Bezirksbürgermeister Balzer (CDU) verwies auf das enge Zeitfenster, das zur Aufstellung des Haushaltsplanes zur Verfügung stehe – zwischen Mai und Mitte September, dahinein falle noch die Ferienzeit. Das BA habe den Entwurf sehr zügig eingereicht; vorher mache eine Bürgerbeteiligung keinen Sinn. Aufgerufen in der Zeitung und im Internet, hätten die Bürger dafür fünf Wochen Zeit gehabt. Er wiederholte die Zahlen aus der Haushaltsdebatte: Neun Bürgerinnen und Bürger unseres Bezirkes hätten ihr Recht wahrgenommen und Vorschläge zum Entwurf des Haushaltsplanes unterbreitet. Im Internet hätte es 320 Aufrufe gegeben. Es würde ihn freuen, wenn sich mehr Bürger beteiligten. Zusätzliche Veranstaltungen mit den Bürgern (einen solchen Vorschlag gab es in Einwohnerfragen von Servan Deniz und Dennis Wendländer in der 36. und 37. BVV-Sitzung) halte er für ausgesprochen schwierig. Sicher bedürfe es einer Attraktivitätssteigerung, um Bürger anzuregen, ihre Meinung zu sagen. Bürger wendeten sich eher aus persönlicher Betroffenheit in Konflikten ans Bezirksamt. Wenn nur wenige die Möglichkeit der Bürgerbeteiligung zum Haushalt genutzt hätten, könne das auch als Zeichen der Zufriedenheit mit der Politik des BA ausgelegt werden.

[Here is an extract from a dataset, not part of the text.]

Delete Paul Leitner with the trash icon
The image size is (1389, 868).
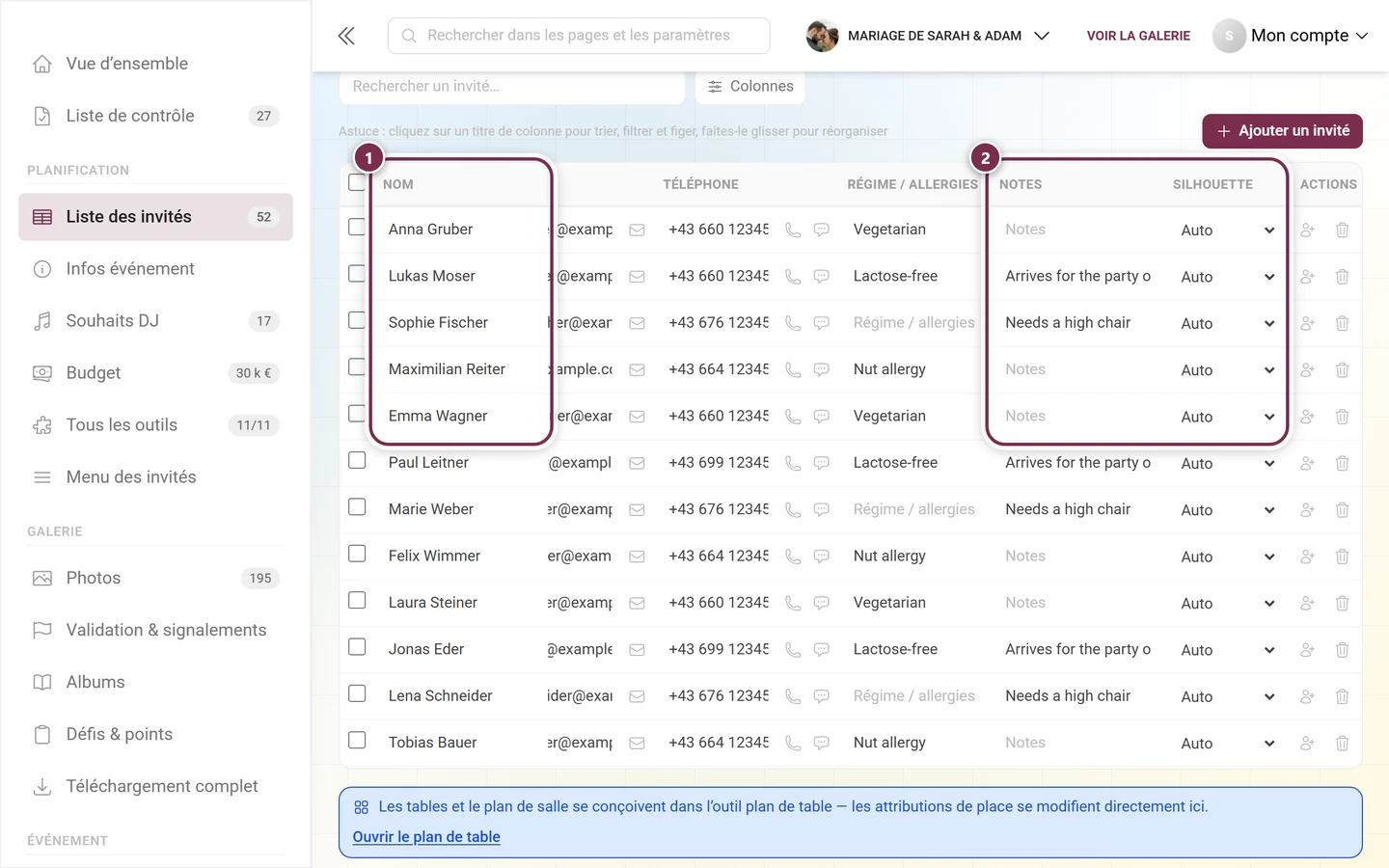[x=1342, y=463]
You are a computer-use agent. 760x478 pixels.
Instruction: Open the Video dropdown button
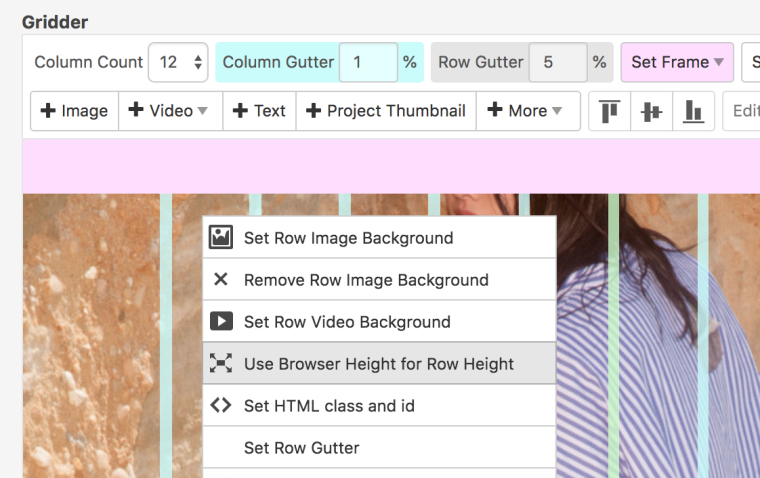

BVO Huhn (CDU) wertete die geringe Beteiligung ebenfalls als „stillschweigende Zustimmung“ der Bürger. Sie könnten sich mit Eingaben direkt an die Fraktionen wenden, wobei jede beantwortet werde.
BVO Westerkamp (B90/Grüne) betonte, Bürgerbeteiligung erfordere die Information des Bürgers, die Unterbreitung eigener Vorschläge – wobei die Entscheidungshoheit bei der BVV liege. Die BVV sei mit den Kiezfonds auf dem Weg zum Bürgerhaushalt. Seine Fraktion hatte die Absicht, eine Bürgerversammlung zu organisieren. Dafür habe die Zeit gefehlt; nächstes Mal wolle man das besser machen.
BVO Koch (SPD) erklärte, Bürgerbeteiligung brauche mehr Zeit. Alle zwei Jahre fünf Wochen reichten nicht. Notwendig sei eine regelmäßige Information, woher das Geld komme, wohin es gehe. Die Visualisierung im Internet sei nicht ausreichend, kaum zu verstehen.
Servan Deniz verzichtete auf eine mögliche Nachfrage, bat das jedoch nicht als schweigende Zustimmung zur Antwort von Balzer auszulegen. (Der Bürgermeister erbleichte sichtbar.)
Städtebaulichen Ideenwettbewerb zum Umbau der Berliner Straße in Tegel
Yannik Wiedenbrück,Mitglied der Reinickendorfer LINKEN, fragte das Bezirksamt und die Fraktionen::
Als Einwohner Tegels interessiert es mich sehr, was aus dem Beschluss der BVV – Drucksache Nr: 0494/XIX-11 – vom 11.09.2013 geworden ist, einen „Städtebaulichen Ideenwettbewerb“ zum Umbau der Berliner Straße in Tegel zu einem Boulevard auszuloben?
Bezirksstadtrat Lambert (CDU) verwies auf die Anhörung im Bauausschuss (30.4.2015), der zufolge eine Studentin der Beuth-Hochschule eine Masterarbeit zu dem Thema schreibe. Die Arbeit werde gegenwärtig bewertet und dann im Ausschuss vorgestellt.
BVO Teller (SPD) erklärte, die SPD sei gespannt auf das Ergebnis.
BVO Weser (CDU) sah die CDU als „Stellvertreterin für interessierte Bürger“, die um die Bedeutung der Berliner Straße wisse, aber der Bezirk habe dafür kein Geld. Er schlug vor, die Erwartungen zu zügeln.
BVO Rietz (B90/Grüne) äußerte sein Unverständnis. Die BVV habe einen Ideenwettbewerb beschlossen, keine Studentenarbeit. Nach zwei Jahren müssten endlich Ideen auf den Tisch kommen, die öffentlich diskutiert werden sollten.